Rookmaaker's famous saying "Jesus didn't come to make us Christian. Jesus came to make us fully human" formed the central theme of Dick Staub's 2010 book About You.

==Career==
Rookmaaker stood in the tradition of Neo-Calvinism, developed in the late 19th century. The essential feature of this philosophy is the treatment of all of life as God's creation. There is no neutrality, while secularism is just another religion. Rookmaaker ventured to apply this basic viewpoint to culture. With his expert ear of black music, multi-cultural roots and after a profound change of direction, he devoted his PhD to the ideas of Paul Gauguin and how they influenced his paintings. He also was an art critic for the Dutch Christian newspaper Trouw. He edited a 12-part Fontana Records series of black music, wrote a book on this subject and developed a Christian approach to art in a book aiming at a wide audience. On the political level he wrote about art and culture for the magazine of the Reformed ARP party. By the mid '60's he was invited to start the department of art history at the Free University. His broad international perspective brought a large number of foreign students to the department at a time when this was still far from usual. Rookmaaker lived in Diemen and served as an elder in the liberated Reformed church there.

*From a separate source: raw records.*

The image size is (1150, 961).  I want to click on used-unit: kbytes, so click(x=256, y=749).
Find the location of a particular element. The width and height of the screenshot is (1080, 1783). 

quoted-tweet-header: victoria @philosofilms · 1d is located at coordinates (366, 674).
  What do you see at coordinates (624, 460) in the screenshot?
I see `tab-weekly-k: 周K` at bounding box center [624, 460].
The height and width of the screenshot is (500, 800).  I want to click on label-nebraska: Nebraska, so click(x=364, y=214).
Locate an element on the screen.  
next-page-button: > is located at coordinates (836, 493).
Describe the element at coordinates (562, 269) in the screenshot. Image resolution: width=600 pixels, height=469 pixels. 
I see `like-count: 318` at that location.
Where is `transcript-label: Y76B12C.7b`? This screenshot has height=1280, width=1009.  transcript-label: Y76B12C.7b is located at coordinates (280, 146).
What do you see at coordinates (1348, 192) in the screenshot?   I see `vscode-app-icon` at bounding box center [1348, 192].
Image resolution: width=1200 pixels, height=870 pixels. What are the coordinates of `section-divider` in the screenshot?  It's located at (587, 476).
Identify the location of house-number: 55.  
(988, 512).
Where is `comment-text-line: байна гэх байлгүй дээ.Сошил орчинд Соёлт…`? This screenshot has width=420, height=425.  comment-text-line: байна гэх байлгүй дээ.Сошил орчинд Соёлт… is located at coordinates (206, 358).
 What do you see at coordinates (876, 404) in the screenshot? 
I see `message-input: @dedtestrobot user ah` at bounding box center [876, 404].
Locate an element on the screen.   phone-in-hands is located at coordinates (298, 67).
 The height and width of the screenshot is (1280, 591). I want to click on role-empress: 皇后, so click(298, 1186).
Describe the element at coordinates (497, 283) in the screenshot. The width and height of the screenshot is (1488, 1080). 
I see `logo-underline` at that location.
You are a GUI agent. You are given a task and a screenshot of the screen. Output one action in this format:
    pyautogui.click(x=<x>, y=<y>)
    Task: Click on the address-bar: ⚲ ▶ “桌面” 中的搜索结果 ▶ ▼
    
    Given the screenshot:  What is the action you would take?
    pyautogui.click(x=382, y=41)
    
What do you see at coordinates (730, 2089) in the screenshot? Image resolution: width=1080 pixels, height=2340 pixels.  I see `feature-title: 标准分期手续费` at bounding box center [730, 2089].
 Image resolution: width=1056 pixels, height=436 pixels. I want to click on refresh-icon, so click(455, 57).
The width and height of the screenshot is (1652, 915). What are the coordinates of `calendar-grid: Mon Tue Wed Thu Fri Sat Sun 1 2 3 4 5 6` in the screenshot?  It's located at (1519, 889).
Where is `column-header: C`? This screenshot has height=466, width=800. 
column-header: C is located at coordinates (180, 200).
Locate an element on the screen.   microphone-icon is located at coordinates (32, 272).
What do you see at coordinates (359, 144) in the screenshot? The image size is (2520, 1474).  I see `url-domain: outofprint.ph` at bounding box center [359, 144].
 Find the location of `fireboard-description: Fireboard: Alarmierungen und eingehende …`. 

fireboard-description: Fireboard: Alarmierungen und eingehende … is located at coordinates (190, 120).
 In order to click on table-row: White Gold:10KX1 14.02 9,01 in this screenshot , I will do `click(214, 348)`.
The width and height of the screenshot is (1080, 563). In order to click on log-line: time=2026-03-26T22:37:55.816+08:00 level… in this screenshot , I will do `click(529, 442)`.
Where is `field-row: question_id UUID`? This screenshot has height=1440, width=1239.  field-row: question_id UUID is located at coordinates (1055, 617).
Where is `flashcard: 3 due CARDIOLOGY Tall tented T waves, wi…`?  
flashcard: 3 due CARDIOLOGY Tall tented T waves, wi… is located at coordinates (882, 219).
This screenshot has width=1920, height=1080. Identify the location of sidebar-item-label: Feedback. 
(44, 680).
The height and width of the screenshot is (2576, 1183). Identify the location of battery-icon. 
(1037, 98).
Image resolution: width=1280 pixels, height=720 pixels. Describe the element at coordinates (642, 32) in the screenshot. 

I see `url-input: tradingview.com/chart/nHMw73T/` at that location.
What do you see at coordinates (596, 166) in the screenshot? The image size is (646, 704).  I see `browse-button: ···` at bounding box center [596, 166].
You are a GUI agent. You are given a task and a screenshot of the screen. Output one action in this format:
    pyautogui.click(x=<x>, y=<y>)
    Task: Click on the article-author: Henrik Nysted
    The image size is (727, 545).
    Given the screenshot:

From 1955 onwards he frequently visited his friend Francis Schaeffer to lecture at the Swiss l’Abri community in Huémoz. He took Schaeffer on a tour to address Dutch audiences and started l'Abri meetings for university students in his Amsterdam home. He visited North America where he met his hero Mahalia Jackson. More and more Rookmaaker focused his career on motivating Christian believers to take culture seriously and live a life that integrates conviction and deeds. Traces of his influence are still to be found in many places, while the present awakening of Evangelicals to the arts proves Rookmaaker's prophetic stand.

==Death==

Rookmaaker died suddenly on a Sunday in March 1977.